Required work:
Below is a listing. Write out exactly its lines between the one holding "The image size is (1270, 952)." and the one holding "You are a computer-use agent. Viewport: 1456px", inclusive.

Provided records:
•••

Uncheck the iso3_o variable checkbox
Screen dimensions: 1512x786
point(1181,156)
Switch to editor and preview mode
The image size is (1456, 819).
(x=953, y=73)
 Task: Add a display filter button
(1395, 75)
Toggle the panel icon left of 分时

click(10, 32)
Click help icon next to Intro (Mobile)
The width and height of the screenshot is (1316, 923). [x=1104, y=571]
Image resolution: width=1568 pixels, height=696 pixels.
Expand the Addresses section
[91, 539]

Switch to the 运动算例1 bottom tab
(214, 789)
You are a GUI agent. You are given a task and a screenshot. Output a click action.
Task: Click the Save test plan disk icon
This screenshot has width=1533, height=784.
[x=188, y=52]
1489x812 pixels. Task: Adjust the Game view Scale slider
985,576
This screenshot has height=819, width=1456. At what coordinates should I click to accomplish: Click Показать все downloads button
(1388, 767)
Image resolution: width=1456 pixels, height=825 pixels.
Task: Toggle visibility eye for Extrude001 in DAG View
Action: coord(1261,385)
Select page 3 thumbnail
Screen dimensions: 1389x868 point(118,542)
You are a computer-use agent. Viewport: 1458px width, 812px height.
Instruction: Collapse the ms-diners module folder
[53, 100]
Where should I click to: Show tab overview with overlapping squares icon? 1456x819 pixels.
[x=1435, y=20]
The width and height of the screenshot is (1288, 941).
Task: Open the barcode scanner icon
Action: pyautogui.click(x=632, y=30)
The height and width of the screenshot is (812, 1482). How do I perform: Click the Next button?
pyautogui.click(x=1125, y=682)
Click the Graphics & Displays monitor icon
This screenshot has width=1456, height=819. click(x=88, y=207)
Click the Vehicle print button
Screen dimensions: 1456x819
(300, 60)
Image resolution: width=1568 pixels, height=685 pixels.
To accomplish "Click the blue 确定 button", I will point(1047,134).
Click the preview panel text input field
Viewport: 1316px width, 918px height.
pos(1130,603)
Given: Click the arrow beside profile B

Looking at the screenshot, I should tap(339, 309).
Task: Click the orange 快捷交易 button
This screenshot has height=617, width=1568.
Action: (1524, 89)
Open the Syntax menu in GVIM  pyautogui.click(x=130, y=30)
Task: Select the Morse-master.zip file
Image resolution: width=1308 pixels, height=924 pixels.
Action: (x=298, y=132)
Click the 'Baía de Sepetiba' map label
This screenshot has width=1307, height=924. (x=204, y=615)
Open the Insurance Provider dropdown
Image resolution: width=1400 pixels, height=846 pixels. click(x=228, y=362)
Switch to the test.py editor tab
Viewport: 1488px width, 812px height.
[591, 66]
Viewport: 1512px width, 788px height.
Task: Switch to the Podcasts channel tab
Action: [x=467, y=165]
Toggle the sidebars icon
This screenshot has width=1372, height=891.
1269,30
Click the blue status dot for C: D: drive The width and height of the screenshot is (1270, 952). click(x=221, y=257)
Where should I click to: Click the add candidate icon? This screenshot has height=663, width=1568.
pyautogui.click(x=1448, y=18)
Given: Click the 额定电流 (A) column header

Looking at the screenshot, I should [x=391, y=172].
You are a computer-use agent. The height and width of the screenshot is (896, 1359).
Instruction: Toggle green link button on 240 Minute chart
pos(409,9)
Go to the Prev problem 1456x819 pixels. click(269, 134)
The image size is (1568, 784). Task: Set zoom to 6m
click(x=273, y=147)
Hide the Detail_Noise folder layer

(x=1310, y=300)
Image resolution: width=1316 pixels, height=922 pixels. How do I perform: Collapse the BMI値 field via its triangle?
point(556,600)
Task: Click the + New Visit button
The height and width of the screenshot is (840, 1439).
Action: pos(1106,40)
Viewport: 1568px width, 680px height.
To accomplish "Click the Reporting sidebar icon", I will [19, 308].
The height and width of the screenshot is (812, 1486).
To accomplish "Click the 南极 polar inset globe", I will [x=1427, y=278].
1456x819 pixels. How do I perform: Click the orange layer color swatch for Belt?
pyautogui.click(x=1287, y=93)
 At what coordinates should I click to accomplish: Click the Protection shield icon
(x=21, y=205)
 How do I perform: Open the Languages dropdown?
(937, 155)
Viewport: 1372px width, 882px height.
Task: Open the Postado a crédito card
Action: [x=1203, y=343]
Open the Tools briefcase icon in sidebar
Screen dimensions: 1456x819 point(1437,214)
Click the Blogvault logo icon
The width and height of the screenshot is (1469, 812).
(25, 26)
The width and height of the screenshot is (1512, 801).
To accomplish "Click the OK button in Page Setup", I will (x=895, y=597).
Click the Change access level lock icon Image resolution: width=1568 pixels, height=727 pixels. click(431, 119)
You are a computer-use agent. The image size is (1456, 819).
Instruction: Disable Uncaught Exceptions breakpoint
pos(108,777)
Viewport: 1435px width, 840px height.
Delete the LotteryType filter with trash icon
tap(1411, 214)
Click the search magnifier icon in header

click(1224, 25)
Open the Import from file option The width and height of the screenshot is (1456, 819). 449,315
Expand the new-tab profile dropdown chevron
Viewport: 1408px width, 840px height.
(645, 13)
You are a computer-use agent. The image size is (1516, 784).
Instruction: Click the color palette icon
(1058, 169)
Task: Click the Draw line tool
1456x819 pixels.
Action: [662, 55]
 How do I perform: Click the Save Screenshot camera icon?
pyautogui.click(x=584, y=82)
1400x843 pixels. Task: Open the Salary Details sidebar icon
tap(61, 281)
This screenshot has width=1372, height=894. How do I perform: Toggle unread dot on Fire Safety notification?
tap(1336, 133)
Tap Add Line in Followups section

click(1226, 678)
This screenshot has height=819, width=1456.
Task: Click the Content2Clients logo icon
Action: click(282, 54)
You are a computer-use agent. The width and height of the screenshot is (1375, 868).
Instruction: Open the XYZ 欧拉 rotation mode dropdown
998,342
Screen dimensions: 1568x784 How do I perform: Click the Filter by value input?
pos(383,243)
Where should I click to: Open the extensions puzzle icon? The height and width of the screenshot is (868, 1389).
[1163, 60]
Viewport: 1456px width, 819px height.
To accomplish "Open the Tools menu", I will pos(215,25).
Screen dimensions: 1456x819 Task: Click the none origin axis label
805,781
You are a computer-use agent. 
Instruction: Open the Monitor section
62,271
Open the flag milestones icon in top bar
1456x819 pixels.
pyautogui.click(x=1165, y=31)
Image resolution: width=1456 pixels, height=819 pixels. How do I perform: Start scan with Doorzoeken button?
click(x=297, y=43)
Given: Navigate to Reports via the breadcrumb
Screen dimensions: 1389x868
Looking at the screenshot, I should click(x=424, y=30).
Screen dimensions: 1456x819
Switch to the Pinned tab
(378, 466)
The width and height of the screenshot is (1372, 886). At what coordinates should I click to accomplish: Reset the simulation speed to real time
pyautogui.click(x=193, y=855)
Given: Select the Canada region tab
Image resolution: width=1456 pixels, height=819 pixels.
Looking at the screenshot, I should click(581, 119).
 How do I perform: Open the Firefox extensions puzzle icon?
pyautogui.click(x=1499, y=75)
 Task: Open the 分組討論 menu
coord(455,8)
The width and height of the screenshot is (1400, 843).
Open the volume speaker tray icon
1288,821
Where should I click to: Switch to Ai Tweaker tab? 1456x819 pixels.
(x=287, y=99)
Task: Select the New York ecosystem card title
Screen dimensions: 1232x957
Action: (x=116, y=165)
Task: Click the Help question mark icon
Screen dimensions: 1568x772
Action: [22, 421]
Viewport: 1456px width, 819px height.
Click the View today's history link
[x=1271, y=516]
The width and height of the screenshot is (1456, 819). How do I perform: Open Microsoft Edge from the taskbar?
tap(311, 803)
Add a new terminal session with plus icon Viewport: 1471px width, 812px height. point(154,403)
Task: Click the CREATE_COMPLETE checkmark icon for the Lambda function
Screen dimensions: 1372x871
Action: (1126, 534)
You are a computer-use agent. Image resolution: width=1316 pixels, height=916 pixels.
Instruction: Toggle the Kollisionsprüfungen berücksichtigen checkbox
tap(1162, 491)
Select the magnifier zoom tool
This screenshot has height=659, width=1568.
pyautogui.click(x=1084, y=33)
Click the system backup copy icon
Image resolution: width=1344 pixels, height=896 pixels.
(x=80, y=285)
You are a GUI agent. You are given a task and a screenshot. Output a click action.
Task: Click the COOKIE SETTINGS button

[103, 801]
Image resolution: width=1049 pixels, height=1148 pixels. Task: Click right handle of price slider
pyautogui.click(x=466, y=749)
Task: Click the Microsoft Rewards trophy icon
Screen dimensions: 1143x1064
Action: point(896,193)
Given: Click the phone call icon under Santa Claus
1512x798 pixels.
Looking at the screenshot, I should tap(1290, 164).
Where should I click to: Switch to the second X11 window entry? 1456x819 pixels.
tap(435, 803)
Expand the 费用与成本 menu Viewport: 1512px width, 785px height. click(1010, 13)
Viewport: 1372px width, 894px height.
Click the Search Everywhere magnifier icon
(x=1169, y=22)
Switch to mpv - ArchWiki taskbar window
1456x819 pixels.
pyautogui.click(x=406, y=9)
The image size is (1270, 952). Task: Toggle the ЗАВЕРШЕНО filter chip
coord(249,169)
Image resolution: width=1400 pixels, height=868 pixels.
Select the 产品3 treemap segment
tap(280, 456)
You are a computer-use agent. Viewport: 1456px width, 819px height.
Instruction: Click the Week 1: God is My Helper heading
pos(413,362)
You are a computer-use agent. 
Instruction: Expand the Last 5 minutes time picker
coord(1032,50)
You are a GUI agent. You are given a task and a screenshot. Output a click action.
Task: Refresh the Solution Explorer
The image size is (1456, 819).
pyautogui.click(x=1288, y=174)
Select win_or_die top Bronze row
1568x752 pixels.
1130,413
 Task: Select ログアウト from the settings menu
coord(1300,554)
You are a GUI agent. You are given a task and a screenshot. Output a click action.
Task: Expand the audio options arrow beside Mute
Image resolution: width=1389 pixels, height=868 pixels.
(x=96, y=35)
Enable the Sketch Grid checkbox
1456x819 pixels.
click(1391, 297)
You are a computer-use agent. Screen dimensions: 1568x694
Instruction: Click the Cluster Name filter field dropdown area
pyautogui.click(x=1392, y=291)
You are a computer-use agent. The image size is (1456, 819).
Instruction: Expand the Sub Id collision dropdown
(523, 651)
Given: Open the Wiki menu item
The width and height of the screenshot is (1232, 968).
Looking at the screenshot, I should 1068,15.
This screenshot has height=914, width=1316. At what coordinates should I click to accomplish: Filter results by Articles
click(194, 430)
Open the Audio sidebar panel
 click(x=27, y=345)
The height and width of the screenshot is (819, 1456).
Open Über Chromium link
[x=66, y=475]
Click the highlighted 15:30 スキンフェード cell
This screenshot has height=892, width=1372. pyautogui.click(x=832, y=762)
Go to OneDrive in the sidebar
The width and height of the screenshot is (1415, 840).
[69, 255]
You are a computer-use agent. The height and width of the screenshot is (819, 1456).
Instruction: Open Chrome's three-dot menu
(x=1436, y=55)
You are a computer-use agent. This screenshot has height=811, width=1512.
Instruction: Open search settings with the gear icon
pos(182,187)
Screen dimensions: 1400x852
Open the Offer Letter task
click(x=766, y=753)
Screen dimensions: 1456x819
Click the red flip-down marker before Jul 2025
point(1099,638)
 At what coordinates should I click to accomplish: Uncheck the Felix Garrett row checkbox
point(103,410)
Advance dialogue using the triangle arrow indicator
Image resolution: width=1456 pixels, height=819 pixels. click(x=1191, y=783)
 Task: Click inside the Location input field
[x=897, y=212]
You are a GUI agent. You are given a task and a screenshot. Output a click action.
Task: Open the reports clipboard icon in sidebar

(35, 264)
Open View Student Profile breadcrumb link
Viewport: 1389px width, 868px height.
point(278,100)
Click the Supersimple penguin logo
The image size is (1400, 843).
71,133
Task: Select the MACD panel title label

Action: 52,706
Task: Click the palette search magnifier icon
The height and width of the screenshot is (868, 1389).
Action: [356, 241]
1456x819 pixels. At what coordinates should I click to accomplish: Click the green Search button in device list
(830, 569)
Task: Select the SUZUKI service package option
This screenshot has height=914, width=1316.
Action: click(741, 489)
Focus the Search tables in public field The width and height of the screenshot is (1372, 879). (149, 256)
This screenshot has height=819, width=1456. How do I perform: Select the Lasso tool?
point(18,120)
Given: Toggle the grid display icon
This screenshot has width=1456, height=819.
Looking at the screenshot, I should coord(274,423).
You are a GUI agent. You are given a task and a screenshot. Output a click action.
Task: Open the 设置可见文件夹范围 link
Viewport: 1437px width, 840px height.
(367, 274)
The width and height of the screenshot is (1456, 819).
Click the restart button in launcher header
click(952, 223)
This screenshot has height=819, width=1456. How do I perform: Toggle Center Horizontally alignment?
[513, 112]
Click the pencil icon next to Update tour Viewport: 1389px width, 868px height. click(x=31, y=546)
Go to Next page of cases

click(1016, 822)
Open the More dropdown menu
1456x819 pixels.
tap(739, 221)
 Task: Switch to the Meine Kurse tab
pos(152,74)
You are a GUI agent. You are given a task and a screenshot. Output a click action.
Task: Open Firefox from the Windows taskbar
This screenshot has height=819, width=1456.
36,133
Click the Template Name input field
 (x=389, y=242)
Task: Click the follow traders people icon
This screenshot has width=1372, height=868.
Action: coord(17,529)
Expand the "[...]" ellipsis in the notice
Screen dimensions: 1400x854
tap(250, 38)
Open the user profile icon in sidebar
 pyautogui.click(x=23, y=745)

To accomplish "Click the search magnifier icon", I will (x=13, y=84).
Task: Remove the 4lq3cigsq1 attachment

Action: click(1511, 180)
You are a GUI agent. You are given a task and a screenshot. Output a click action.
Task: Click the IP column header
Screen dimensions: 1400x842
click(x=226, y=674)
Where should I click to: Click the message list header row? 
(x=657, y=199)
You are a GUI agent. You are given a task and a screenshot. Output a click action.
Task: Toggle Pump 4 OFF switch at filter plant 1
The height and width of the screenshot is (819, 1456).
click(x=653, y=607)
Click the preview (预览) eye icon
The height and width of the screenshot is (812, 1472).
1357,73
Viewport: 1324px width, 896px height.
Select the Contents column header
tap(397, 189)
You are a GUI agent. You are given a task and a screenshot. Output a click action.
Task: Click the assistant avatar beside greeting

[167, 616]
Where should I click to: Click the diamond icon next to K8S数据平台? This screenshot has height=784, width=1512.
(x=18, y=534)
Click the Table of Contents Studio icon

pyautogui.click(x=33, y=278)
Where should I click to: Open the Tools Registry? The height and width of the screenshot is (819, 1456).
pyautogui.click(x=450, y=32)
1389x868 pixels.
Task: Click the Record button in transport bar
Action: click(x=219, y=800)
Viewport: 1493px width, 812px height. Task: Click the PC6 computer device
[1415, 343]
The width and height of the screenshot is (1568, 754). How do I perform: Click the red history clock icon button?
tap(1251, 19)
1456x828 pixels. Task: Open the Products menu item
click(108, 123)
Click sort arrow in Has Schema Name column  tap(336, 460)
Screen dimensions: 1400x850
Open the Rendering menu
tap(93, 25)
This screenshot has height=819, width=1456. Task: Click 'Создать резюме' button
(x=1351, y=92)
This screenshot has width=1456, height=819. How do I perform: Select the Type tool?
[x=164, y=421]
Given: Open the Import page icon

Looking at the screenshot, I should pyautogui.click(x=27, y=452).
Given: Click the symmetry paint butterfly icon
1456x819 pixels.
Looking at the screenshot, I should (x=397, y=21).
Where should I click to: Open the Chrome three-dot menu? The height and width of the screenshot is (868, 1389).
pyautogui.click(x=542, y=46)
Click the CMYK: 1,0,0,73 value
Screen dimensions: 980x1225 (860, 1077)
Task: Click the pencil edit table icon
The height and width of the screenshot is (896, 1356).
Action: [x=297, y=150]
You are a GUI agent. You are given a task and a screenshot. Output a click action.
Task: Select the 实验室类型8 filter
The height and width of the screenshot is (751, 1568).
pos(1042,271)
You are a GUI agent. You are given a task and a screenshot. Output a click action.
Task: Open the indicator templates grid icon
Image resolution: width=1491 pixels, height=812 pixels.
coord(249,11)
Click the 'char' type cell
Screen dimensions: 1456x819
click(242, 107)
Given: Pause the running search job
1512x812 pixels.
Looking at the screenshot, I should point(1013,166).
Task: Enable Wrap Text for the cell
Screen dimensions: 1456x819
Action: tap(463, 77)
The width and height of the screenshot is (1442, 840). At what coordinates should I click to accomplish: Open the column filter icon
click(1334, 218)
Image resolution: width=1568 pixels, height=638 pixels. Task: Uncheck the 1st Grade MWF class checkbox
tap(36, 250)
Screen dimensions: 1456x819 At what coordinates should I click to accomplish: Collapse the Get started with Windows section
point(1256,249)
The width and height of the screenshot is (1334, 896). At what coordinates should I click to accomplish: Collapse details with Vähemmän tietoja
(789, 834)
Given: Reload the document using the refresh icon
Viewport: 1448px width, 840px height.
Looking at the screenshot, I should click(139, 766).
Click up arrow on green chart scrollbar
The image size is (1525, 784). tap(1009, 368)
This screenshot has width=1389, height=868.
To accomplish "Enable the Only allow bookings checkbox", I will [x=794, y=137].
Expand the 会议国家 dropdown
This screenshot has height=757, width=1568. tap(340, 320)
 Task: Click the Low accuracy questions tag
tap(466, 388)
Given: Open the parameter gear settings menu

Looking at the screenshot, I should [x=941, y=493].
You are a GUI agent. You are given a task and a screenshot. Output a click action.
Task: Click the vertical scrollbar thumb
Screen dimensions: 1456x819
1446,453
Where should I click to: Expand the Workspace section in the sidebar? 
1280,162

•••

Final answer:
The image size is (1270, 952). Task: Toggle the ЗАВЕРШЕНО filter chip
coord(249,169)
Image resolution: width=1400 pixels, height=868 pixels.
Select the 产品3 treemap segment
tap(280, 456)
You are a computer-use agent. Viewport: 1456px width, 819px height.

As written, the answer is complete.